→ **Задания**
a) Выведите из текста о Балакиреве всё, что идёт от слов «А. Гозенпуд» и вниз до слов «заветы новым поколениям.».
b) Ответьте по тексту о Балакиреве на вопросы:
(i) К какой дате приурочена статья?
(ii) Когда наступило подлинно всенародное признание исторических заслуг Балакирева?
(iii) Воспитателем кого оказался композитор?

→ **Текст**
МУЗЫКАЛЬНОЕ НАСЛЕДСТВО
М. А. Балакирев
(К сорокалетию со дня смерти)
А. Гозенпуд
Высокая значительность творческого дела М. А. Балакирева при его жизни была оценена немногими правда, величайшим представителями русской художественней культуры. Подлинно всенародное признание исторических заслуг Балакирева наступило лишь в наши дни, когда творческое наследие замечательного композитора, педагога, пианиста, дирижера, пламенного пропагандиста отечественной музыки раскрылось во всей своей полноте. Художник, воспринявший заветы Глинки непосредственно от самого автора «Руслана и Людмилы», оказался воспитателем нескольких поколений русских музыкантов, которые в свою очередь передали эти великие заветы новым поколениям.

→ **Записи с указанием мест в документах и на скриншотах**
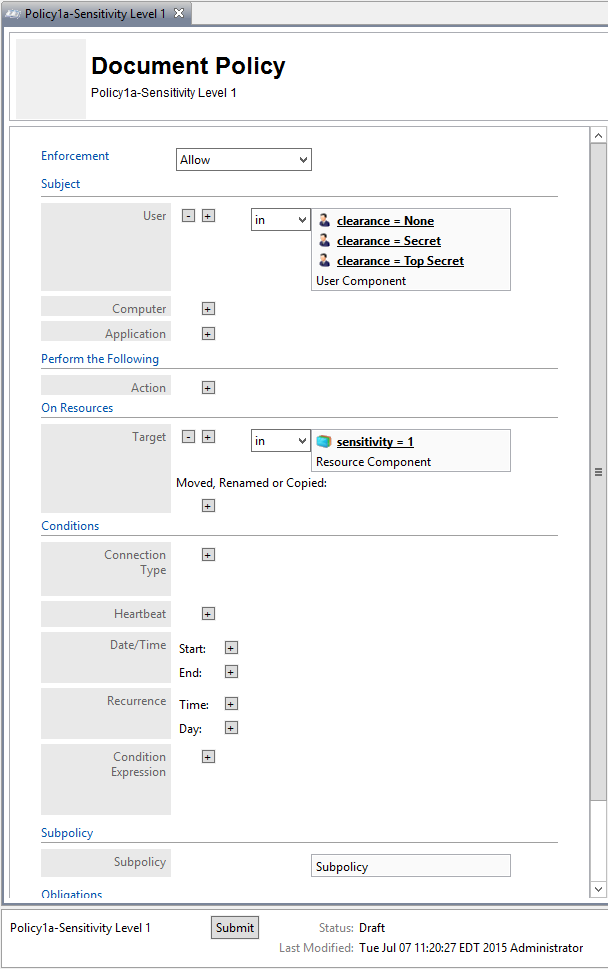
Task: Open the Target 'in' operator dropdown
Action: tap(281, 441)
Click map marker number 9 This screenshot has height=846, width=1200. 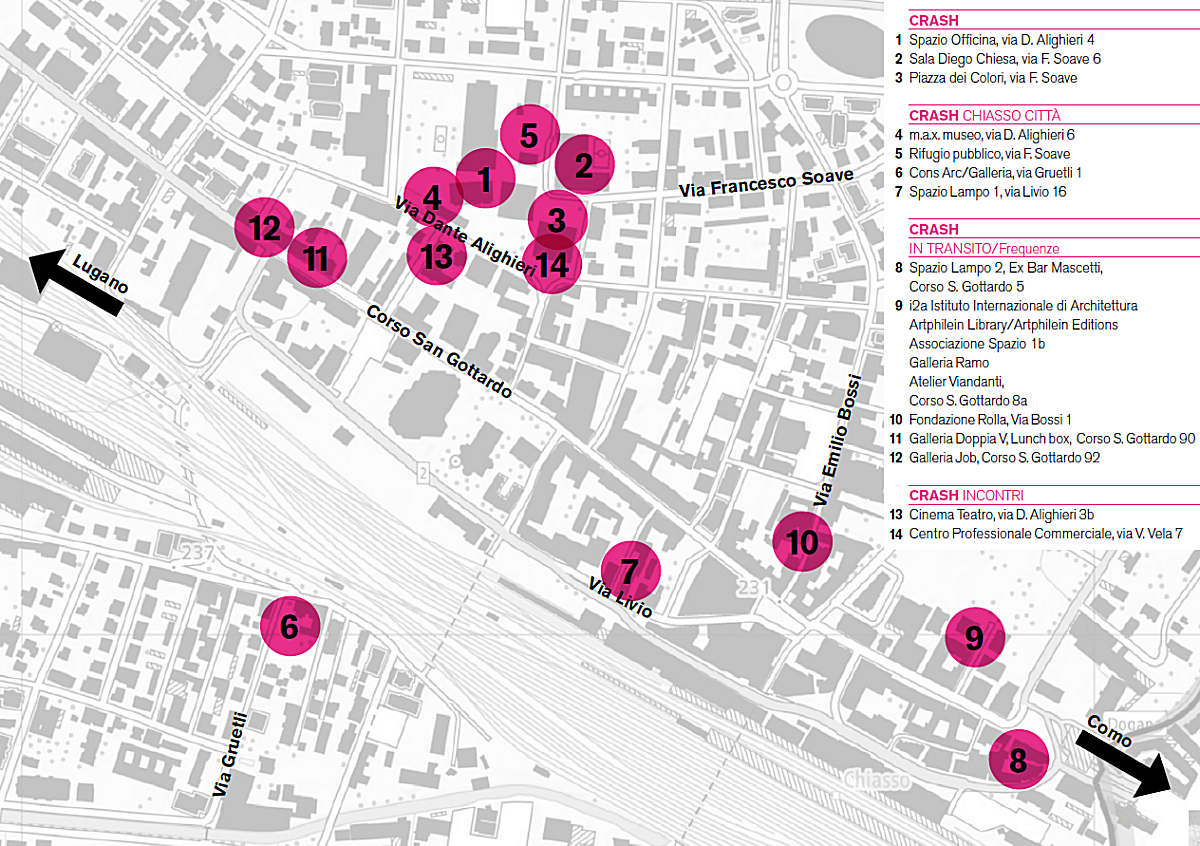click(974, 637)
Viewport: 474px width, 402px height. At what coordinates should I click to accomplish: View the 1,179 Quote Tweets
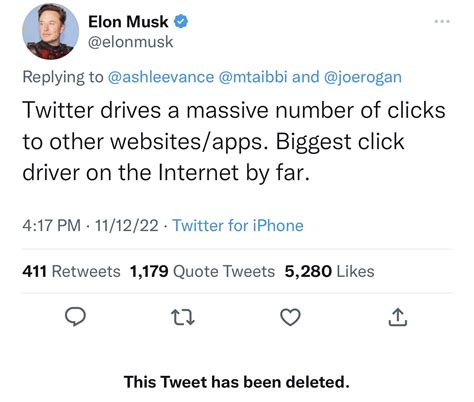click(202, 271)
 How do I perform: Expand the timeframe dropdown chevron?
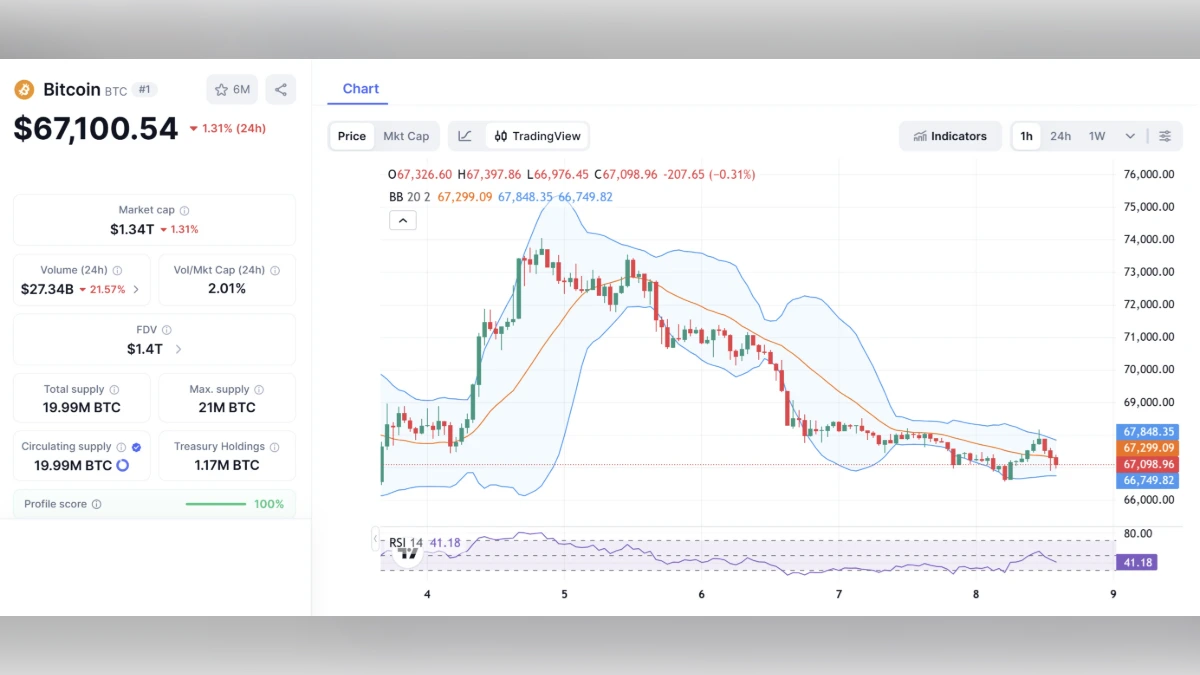click(x=1128, y=136)
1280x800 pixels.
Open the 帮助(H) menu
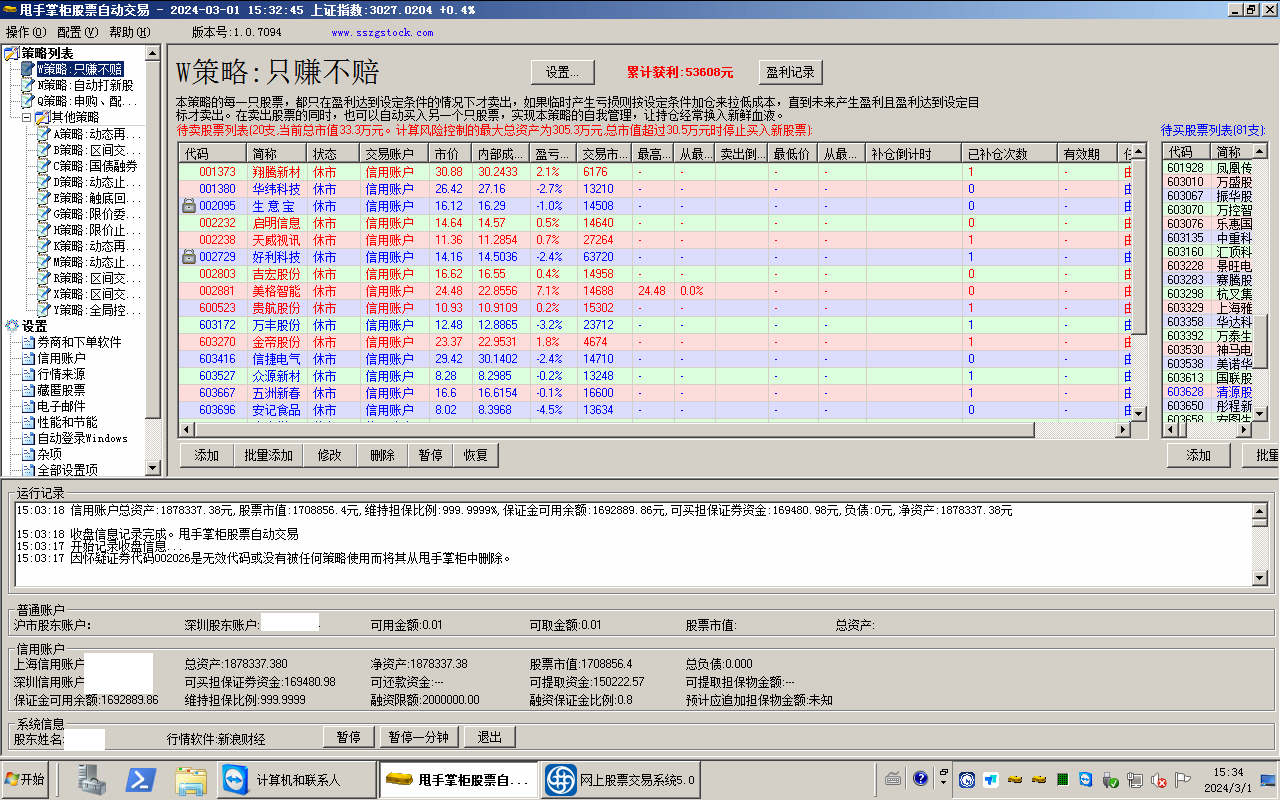point(129,32)
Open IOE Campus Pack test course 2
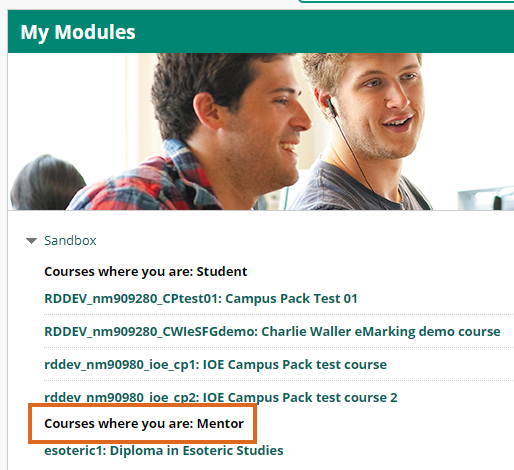 (221, 397)
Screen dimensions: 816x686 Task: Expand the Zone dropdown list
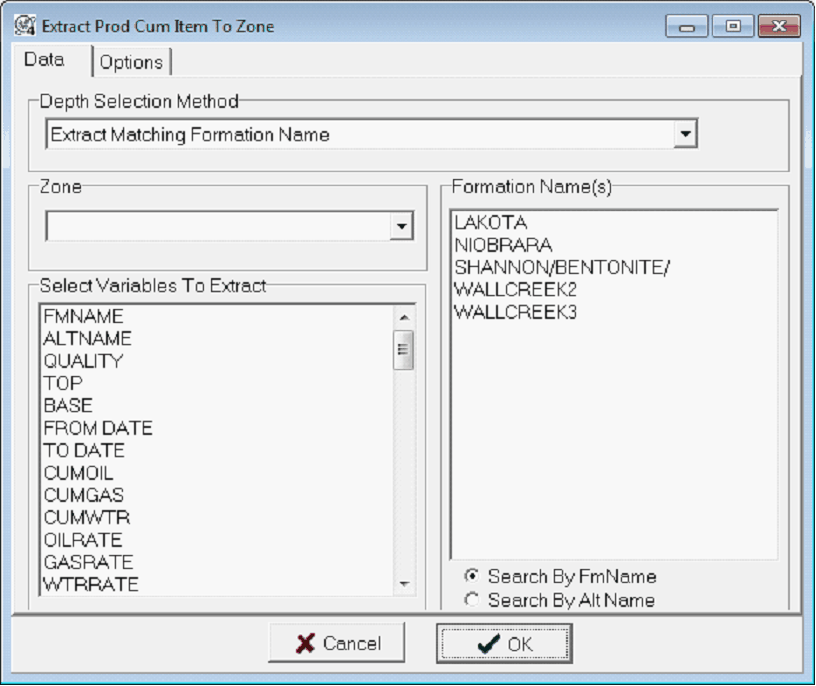401,226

→ **Ответы по заданиям**
a)
А. Гозенпуд
Высокая значительность творческого дела М. А. Балакирева при его жизни была оценена немногими правда, величайшим представителями русской художественней культуры. Подлинно всенародное признание исторических заслуг Балакирева наступило лишь в наши дни, когда творческое наследие замечательного композитора, педагога, пианиста, дирижера, пламенного пропагандиста отечественной музыки раскрылось во всей своей полноте. Художник, воспринявший заветы Глинки непосредственно от самого автора «Руслана и Людмилы», оказался воспитателем нескольких поколений русских музыкантов, которые в свою очередь передали эти великие заветы новым поколениям.

b)
(i) К сорокалетию со дня смерти Балакирева.
(ii) Лишь в наши дни.
(iii) Нескольких поколений русских музыкантов.